Factorisation systems and (virtual) equipments
Keisuke Hoshino
RIMS Kyoto University
Abstract:
This talk explores the relationships between orthogonal factorisation systems (OFS), Cartesian fibrations, and Cartesian equipments, focusing on the connections and generalisations they suggest. These ideas form the backbone of the results from the joint work with Hayato Nasu, which explores the characterisation of double categories of relations.

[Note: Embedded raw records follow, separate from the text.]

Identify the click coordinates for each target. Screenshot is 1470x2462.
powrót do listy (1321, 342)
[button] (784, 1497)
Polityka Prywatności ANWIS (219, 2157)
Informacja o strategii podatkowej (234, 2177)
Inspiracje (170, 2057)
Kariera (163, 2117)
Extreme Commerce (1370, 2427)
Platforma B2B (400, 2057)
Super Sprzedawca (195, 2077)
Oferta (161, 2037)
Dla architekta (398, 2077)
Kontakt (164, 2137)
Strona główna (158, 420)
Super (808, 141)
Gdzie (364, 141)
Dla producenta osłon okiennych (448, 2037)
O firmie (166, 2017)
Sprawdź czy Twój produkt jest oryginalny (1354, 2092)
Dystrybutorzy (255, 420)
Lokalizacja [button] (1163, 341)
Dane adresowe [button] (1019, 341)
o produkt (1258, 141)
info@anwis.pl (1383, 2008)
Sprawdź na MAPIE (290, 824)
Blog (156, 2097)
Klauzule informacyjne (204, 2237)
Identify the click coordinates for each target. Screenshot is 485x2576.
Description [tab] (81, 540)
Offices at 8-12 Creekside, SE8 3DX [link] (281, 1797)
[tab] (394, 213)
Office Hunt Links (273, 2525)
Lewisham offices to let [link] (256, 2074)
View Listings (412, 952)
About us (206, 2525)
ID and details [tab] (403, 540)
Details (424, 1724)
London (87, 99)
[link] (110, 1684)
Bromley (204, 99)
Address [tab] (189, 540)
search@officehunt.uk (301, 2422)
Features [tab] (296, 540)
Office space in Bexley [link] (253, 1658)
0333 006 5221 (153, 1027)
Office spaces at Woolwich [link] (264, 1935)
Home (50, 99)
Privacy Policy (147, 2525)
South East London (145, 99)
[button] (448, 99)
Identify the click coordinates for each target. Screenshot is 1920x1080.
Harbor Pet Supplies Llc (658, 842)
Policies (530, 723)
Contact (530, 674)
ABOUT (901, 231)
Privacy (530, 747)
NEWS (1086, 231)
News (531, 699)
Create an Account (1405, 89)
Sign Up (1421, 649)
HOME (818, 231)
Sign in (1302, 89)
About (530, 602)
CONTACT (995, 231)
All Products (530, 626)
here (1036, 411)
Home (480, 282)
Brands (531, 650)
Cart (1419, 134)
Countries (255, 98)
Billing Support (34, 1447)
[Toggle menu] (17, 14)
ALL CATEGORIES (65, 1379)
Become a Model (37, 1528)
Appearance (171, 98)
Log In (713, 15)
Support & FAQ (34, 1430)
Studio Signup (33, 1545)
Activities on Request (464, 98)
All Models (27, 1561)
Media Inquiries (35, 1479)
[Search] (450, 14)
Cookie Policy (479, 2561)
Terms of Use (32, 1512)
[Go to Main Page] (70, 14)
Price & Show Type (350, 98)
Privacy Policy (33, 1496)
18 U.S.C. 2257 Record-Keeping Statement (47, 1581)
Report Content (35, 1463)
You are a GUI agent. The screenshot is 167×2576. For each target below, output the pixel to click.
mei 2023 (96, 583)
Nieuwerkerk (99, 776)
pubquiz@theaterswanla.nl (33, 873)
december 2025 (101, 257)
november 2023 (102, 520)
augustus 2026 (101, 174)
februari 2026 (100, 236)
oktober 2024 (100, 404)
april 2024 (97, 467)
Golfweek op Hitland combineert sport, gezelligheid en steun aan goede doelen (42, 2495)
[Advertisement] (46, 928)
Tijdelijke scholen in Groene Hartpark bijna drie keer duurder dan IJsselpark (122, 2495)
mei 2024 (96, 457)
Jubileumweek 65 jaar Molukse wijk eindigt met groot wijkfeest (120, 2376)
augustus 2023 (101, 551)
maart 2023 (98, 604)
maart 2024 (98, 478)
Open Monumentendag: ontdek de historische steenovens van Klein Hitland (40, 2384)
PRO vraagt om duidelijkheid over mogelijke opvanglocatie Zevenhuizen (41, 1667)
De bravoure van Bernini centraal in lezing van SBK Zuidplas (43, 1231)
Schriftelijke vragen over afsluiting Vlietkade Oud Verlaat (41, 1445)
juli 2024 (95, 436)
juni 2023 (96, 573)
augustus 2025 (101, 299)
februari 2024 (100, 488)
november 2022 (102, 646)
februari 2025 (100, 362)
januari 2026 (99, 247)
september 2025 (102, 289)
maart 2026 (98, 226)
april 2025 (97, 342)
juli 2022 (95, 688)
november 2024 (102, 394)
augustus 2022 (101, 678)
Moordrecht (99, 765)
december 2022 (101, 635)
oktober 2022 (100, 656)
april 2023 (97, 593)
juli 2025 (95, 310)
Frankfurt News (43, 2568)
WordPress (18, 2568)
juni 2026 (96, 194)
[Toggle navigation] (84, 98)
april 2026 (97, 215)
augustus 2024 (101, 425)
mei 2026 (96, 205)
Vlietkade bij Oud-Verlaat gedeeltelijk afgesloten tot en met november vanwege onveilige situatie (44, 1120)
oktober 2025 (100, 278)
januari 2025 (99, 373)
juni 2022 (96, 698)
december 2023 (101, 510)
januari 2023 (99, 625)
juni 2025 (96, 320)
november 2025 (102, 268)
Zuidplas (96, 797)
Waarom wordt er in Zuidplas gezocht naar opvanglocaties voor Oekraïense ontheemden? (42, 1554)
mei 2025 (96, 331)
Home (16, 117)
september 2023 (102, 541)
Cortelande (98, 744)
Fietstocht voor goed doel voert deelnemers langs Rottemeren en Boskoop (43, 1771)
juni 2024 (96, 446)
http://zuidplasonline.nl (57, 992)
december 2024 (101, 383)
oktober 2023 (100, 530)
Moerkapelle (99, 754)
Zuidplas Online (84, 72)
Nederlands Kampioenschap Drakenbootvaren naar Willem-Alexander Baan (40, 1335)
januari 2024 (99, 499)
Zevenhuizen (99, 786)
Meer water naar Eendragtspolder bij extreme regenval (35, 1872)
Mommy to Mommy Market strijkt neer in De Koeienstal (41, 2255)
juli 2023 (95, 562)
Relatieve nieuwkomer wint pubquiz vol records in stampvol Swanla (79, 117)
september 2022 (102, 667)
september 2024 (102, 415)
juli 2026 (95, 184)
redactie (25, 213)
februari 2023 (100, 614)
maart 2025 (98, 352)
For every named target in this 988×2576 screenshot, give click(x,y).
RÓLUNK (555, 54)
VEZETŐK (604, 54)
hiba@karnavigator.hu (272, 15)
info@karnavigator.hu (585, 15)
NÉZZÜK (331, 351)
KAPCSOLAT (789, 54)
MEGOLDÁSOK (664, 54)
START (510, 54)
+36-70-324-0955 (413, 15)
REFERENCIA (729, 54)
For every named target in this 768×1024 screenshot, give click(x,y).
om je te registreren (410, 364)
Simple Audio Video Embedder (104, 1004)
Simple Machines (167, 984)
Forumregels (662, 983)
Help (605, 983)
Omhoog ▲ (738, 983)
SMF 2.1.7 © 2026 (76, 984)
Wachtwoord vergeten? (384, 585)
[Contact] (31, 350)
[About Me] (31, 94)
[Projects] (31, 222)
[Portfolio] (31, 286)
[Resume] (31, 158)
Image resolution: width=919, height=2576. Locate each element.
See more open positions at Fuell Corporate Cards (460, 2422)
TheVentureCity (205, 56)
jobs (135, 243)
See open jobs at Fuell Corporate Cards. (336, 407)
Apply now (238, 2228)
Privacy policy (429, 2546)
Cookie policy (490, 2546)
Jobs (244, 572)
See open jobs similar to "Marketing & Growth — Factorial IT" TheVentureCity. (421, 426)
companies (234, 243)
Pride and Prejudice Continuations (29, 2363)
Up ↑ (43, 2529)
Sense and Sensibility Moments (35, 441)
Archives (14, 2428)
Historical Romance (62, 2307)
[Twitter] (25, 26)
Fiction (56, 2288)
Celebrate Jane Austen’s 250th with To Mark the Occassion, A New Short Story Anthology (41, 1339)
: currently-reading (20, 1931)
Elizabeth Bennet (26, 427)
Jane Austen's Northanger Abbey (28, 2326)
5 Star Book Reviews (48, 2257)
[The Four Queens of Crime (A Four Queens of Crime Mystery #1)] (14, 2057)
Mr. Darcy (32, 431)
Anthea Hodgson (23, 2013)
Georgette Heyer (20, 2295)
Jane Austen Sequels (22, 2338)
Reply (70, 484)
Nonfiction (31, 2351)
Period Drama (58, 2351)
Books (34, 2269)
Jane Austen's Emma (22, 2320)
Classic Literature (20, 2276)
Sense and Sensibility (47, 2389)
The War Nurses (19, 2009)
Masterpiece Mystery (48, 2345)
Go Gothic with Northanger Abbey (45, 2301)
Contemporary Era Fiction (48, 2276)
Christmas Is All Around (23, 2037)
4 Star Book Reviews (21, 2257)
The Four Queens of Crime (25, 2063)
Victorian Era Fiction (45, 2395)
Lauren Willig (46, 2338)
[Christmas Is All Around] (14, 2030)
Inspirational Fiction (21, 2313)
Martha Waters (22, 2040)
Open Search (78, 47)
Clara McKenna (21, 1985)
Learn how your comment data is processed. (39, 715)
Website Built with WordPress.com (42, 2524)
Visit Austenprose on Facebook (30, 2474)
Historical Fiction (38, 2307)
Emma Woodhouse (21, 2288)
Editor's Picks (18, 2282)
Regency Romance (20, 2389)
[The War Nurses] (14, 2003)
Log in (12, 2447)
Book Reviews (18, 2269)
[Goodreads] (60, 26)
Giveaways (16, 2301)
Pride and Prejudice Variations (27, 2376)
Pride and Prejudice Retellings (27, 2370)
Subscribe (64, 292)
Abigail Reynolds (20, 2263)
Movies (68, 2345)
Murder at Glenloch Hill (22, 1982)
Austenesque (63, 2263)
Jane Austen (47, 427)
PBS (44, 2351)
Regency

First, we introduce a way to view an OFS as a Cartesian fibration in terms of stable systems. Next, we delve into double categories and cartesian equipments, highlighting connections to Cartesian fibrations. Moreover, we introduce the result by Shulman that gives a sufficient condition for a Cartesian fibration to yield a Cartesian equipment, which gives rise to double categories of relations relative to stable OFSs.
One of our key results is the constructon of OFSs from Cartesian equipments. Notably, this construction restores the stable OFS when applied to a double category of relations, and provides the well-known comprehensive factorisation system when applied to Prof: the equipment of categories, functors, and profunctors.
Finally, we discuss an ongoing generalisation to virtual equipments. This framework aims to unify and extend existing results on comprehensive factorisations in various contexts, including the work of Tholen and Yeganeh on Burroni’s T-categories.